Last Friday, Lilly abandoned its insulin inhaler over what the drugmaker described as “increasing uncertainties of the regulatory environment” and “commercialization concerns.” In January, Novo Nordisk canceled plans to proceed with an inhaler. And last fall, Pfizer pulled the plug on Exubera, which was the only such device to ever reach the market, after problems with its design and anemic sales.

MannKind’s Technosphere insulin and Medtone inhaler are in the final phase of clinical trials, the Times writes. Unlike the system discontinued by Pfizer, Edstrom argues, MannKind’s delivers a higher quality of insulin and the inhaler itself is smaller and more convenient. And he tells the paper that MannKind’s system fell victim to the market’s general skepticism about inhaled insulin products, which some have viewed as threatened by the smaller, less-painful injectors that have come on the market in recent years.

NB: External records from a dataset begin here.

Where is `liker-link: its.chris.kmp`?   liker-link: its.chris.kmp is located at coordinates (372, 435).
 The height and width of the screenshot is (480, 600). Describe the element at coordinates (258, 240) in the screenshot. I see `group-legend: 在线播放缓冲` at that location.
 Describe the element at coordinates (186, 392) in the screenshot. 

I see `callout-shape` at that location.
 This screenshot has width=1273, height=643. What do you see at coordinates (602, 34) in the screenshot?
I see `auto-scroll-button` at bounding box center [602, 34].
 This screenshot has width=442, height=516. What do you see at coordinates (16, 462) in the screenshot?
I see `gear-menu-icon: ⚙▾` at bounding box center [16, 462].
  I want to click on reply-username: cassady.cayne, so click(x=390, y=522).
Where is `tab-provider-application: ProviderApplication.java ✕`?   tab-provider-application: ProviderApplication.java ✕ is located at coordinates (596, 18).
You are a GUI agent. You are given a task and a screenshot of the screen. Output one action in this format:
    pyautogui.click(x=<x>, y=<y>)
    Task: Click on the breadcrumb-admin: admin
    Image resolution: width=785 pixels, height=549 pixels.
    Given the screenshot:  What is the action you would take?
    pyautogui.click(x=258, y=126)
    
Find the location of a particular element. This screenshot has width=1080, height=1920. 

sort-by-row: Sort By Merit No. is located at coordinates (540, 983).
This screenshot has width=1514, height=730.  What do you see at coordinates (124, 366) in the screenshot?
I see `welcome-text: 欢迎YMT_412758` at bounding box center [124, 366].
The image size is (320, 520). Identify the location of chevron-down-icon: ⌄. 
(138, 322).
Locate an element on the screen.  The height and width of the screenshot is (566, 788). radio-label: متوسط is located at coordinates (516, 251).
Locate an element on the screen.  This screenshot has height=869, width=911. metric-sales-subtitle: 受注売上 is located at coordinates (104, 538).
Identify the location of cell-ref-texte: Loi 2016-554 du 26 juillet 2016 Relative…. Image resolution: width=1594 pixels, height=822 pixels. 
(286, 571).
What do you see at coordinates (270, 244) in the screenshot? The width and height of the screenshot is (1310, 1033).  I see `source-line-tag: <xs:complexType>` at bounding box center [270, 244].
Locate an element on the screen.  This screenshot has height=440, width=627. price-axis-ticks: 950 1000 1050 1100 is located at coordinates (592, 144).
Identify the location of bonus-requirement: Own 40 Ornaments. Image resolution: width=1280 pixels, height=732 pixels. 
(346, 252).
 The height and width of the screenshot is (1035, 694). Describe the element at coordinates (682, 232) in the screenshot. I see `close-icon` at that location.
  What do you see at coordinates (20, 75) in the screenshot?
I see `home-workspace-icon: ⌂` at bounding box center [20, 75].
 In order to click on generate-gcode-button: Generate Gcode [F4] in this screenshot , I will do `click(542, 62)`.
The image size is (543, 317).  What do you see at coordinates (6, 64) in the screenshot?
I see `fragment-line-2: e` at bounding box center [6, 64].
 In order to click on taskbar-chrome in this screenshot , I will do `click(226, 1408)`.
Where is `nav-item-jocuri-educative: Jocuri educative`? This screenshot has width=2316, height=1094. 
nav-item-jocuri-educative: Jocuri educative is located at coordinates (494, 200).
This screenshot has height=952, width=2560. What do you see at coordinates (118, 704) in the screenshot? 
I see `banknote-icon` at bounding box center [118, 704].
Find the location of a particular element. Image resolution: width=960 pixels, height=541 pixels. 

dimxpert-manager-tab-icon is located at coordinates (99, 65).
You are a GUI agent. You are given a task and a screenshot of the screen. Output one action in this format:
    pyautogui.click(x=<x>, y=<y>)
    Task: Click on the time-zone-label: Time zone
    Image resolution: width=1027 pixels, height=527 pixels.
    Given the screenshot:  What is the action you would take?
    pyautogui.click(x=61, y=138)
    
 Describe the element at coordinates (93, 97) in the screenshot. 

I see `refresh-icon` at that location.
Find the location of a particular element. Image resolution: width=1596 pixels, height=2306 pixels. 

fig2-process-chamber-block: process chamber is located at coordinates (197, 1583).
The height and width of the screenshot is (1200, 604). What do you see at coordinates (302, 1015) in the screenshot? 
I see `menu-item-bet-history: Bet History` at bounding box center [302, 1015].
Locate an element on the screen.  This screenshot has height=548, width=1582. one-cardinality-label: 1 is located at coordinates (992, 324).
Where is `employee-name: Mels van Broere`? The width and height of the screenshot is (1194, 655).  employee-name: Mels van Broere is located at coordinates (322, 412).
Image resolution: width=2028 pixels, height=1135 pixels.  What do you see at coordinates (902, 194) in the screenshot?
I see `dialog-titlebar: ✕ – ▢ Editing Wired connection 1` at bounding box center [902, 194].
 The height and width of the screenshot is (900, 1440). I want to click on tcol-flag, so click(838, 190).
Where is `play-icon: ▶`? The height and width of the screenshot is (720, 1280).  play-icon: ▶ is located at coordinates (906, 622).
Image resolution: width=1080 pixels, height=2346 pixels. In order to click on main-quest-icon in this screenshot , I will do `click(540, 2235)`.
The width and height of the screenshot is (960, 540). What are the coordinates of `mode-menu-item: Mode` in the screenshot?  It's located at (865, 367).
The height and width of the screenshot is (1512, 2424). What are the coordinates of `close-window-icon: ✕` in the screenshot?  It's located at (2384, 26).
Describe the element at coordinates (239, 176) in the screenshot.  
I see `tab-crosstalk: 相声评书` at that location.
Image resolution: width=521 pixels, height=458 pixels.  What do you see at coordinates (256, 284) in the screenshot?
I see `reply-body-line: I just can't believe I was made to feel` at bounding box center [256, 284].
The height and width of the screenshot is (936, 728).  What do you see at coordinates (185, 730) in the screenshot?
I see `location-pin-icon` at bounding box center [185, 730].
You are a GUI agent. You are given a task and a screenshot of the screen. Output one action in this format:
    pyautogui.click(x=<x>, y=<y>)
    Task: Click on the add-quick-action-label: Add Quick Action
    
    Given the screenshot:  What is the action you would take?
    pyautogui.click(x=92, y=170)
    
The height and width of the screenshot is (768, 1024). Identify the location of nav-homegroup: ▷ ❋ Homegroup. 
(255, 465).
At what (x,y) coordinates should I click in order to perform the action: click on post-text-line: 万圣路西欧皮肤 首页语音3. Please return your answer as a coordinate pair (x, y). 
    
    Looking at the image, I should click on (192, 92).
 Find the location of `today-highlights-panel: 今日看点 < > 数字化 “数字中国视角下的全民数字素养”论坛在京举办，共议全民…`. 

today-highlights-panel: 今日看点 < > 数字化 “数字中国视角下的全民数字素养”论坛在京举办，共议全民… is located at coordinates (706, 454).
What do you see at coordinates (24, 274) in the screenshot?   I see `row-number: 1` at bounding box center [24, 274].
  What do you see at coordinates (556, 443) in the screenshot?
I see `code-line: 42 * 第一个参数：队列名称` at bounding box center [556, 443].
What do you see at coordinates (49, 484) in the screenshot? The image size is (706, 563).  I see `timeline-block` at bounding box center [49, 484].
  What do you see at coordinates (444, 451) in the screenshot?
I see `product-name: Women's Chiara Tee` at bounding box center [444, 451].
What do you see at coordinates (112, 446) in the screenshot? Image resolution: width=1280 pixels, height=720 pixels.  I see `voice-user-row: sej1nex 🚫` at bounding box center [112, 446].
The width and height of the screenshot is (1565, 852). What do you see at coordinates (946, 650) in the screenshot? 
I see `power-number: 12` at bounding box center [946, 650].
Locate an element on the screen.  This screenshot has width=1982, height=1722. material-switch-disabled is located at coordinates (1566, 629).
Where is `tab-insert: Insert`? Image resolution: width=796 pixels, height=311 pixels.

Trials suggest that MannKind’s insulin can mimic the insulin response of a healthy individual within 15 minutes, without a high risk of hypoglycemia or the weight gain associated with insulin shots, Edstrom tells the Times, adding that other inhalers have a lag of 45 to 60 minutes.

Technosphere has “substantial opportunity” among many diabetics, Leerink Swann analyst Aileen Salares tells the paper. She predicts $1 billion in revenue by 2015 MannKind, which hopes to market Technosphere and Medtone by 2010. “The discontinuation of the other products doesn’t affect MannKind,” says Salares. ” “We still think this is a viable product.”

Salares adds that MannKind needed “to find a partner who shows their commitment to the product and is willing to put in the investment and promotion. When that doesn’t come, people will start selling off.”